PROBLEM DETAILS →
Check every line below for the string "computer". Copy the ones that have it.

DATA PROVIDED →
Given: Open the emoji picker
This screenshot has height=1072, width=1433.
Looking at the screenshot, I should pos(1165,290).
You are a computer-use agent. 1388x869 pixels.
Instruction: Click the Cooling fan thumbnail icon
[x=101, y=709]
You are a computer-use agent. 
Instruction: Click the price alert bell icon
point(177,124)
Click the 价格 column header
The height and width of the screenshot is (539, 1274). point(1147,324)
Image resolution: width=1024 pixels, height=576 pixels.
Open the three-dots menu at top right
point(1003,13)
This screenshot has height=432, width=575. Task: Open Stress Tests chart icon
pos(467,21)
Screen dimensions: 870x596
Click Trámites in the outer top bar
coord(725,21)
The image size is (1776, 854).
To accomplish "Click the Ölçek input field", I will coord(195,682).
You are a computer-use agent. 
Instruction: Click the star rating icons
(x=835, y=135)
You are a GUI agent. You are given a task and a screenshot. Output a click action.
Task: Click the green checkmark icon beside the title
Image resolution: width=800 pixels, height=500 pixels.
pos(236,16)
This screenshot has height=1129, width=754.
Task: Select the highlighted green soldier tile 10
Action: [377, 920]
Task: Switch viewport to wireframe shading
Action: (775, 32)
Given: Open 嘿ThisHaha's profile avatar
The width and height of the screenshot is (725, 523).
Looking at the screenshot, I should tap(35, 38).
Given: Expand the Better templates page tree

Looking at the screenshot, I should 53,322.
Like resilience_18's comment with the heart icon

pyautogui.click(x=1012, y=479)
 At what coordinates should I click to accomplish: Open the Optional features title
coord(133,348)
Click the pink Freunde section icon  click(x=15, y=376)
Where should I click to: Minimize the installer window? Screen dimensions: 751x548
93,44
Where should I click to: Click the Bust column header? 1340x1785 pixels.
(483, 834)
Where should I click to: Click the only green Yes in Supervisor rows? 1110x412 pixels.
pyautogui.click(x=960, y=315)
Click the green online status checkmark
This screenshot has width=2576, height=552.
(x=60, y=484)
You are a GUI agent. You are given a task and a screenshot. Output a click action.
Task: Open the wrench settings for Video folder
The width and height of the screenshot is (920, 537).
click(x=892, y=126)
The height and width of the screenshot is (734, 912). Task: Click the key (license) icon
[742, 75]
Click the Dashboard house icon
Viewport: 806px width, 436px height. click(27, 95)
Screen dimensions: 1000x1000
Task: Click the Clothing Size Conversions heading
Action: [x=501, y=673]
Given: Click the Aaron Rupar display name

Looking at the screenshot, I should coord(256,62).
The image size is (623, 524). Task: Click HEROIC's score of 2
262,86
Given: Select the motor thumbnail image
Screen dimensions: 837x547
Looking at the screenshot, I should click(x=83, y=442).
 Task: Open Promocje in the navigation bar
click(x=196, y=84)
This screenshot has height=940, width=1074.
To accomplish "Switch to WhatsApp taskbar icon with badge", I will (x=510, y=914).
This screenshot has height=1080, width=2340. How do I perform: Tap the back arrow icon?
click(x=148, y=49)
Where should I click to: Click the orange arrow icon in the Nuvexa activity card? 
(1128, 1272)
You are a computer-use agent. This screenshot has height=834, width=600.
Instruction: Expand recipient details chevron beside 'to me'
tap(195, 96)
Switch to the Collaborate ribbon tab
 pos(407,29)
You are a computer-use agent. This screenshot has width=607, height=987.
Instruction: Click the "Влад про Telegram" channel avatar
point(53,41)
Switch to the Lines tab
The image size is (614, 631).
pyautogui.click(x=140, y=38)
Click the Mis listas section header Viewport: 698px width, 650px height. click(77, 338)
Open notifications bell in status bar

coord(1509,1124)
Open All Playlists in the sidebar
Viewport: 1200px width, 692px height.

RESULT OF THE TASK →
You are a computer-use agent. 1388x869 pixels.
You are a computer-use agent. 
You are a computer-use agent. 
You are a computer-use agent. This screenshot has height=834, width=600.
You are a computer-use agent. This screenshot has width=607, height=987.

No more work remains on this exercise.